Copy out all the lines of the data that hold the word "first".

━━━━━━━━━━━━━━━━

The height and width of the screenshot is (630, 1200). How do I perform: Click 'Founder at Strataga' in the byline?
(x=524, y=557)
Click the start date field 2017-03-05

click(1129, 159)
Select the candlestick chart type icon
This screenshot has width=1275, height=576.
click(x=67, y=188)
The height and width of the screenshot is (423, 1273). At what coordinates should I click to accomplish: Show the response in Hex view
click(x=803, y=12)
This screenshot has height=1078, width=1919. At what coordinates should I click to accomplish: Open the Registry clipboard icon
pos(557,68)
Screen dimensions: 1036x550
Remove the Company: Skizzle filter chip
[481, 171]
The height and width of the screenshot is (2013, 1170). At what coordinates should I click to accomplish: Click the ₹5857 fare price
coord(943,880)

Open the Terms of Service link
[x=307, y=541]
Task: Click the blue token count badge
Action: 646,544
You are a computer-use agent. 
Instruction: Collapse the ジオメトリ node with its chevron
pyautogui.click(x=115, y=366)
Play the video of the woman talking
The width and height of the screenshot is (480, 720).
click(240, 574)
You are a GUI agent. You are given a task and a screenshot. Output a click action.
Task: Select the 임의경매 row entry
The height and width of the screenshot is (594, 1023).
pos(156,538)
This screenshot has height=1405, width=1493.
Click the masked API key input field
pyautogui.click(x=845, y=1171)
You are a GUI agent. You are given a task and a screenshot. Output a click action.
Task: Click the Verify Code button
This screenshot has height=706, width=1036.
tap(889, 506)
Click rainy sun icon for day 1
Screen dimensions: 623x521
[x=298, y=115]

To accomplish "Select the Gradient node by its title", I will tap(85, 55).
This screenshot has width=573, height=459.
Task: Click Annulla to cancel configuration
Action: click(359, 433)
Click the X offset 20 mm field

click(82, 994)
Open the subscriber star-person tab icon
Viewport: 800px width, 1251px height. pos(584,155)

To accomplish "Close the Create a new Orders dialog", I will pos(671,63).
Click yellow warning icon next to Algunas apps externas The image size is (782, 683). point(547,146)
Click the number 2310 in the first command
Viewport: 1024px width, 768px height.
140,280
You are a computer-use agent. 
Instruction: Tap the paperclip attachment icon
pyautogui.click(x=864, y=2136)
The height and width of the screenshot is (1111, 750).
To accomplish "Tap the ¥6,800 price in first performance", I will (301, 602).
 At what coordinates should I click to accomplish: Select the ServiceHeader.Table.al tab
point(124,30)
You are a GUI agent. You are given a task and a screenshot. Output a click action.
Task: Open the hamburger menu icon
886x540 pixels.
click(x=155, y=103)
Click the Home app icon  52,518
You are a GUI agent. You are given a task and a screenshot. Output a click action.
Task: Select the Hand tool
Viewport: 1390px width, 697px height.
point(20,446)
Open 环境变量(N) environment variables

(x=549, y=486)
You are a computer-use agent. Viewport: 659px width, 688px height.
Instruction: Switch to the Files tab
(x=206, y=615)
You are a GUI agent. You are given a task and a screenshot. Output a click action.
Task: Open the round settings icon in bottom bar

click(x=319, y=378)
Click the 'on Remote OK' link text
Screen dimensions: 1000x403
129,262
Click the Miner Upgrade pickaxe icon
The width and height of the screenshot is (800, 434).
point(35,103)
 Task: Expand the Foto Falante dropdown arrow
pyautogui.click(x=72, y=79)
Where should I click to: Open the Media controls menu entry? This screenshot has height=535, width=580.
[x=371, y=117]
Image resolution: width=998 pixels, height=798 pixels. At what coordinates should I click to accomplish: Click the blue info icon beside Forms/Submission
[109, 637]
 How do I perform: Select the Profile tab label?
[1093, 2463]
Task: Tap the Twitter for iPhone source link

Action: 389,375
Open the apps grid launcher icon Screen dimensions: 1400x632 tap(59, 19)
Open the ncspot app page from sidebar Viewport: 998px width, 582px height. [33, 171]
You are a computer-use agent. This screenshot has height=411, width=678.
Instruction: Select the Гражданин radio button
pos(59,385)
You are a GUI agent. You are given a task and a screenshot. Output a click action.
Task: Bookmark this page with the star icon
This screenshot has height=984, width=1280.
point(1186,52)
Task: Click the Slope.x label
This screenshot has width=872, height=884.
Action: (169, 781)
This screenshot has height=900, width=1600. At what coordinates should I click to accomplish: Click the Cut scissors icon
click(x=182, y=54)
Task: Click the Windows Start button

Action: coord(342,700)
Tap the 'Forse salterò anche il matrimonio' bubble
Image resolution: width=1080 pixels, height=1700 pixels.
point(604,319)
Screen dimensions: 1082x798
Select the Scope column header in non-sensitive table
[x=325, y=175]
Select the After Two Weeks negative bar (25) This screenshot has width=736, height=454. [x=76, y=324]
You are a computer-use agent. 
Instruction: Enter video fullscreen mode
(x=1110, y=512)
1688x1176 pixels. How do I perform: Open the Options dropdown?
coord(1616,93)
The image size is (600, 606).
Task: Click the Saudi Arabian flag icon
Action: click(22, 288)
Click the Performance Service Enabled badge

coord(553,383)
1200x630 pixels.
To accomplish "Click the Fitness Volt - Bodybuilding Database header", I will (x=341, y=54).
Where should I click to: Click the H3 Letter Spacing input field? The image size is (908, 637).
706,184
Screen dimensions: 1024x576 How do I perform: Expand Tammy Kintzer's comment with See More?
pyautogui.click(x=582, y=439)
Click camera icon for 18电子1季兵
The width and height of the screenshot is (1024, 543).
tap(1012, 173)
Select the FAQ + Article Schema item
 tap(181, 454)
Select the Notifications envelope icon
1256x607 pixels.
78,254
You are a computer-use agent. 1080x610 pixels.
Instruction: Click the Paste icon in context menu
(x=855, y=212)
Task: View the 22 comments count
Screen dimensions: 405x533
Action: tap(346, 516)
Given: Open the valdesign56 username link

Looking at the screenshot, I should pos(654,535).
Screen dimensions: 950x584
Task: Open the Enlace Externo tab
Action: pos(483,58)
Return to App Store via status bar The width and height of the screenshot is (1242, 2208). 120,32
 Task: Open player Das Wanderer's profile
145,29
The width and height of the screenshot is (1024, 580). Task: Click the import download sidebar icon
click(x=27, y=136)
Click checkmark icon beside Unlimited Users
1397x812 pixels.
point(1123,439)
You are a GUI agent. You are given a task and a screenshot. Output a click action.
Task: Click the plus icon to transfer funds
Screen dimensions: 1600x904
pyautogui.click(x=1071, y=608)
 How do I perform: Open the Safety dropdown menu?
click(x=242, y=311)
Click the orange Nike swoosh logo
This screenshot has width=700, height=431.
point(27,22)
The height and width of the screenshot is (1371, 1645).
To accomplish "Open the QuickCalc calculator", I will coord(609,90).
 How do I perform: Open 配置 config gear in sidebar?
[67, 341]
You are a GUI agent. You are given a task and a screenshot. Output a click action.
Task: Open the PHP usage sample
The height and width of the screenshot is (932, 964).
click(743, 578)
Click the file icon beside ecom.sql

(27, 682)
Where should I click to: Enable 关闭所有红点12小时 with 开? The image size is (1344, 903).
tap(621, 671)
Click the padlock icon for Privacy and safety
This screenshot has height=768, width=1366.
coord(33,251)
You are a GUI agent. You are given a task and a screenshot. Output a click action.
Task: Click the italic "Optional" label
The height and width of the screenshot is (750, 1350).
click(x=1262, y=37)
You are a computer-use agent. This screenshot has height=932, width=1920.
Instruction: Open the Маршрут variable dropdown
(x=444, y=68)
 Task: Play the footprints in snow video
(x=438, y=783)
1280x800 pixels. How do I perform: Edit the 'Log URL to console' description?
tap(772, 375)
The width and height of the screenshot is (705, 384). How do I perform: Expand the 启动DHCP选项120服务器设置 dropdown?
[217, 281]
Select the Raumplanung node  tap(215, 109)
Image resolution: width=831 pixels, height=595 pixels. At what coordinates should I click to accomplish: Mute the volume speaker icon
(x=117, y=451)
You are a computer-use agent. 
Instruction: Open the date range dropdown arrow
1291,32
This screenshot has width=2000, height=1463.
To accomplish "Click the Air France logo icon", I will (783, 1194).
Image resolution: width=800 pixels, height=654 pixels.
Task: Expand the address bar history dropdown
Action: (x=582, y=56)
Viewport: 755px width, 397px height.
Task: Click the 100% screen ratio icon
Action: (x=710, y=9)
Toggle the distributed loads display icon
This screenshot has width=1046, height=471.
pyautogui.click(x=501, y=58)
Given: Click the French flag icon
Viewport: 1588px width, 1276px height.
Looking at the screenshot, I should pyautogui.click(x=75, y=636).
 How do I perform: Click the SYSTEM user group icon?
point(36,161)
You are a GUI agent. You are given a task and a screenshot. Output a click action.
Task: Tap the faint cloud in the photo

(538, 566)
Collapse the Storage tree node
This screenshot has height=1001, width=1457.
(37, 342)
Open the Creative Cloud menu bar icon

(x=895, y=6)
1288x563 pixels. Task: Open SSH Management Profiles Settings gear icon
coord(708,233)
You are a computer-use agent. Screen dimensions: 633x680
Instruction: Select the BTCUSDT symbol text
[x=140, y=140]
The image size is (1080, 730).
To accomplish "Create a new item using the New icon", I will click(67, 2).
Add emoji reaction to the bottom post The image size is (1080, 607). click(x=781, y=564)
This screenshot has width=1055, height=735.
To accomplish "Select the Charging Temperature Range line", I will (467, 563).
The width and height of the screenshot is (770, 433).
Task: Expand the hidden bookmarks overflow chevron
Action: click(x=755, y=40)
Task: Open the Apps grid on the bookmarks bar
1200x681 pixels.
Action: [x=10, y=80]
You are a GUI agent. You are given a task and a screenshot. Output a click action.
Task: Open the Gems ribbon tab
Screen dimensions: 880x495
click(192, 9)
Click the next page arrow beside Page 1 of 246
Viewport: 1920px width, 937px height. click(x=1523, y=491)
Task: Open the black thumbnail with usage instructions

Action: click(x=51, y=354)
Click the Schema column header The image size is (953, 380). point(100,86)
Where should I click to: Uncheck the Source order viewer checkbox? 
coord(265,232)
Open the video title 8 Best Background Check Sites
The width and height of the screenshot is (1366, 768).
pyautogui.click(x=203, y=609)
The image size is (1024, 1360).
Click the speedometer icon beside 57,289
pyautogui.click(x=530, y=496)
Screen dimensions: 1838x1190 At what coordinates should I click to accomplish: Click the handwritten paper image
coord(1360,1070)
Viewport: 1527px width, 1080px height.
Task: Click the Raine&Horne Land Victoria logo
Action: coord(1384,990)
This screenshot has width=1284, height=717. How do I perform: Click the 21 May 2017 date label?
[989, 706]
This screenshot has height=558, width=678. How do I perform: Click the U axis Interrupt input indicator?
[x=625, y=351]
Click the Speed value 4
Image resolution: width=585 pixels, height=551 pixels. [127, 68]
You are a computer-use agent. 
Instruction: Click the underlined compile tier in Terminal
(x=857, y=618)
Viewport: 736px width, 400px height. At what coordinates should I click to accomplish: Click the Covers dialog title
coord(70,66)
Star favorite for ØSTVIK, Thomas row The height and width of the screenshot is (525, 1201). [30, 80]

━━━━━━━━━━━━━━━━

(TASK RESPONSE)
Click the number 2310 in the first command
To accomplish "Tap the ¥6,800 price in first performance", I will (301, 602).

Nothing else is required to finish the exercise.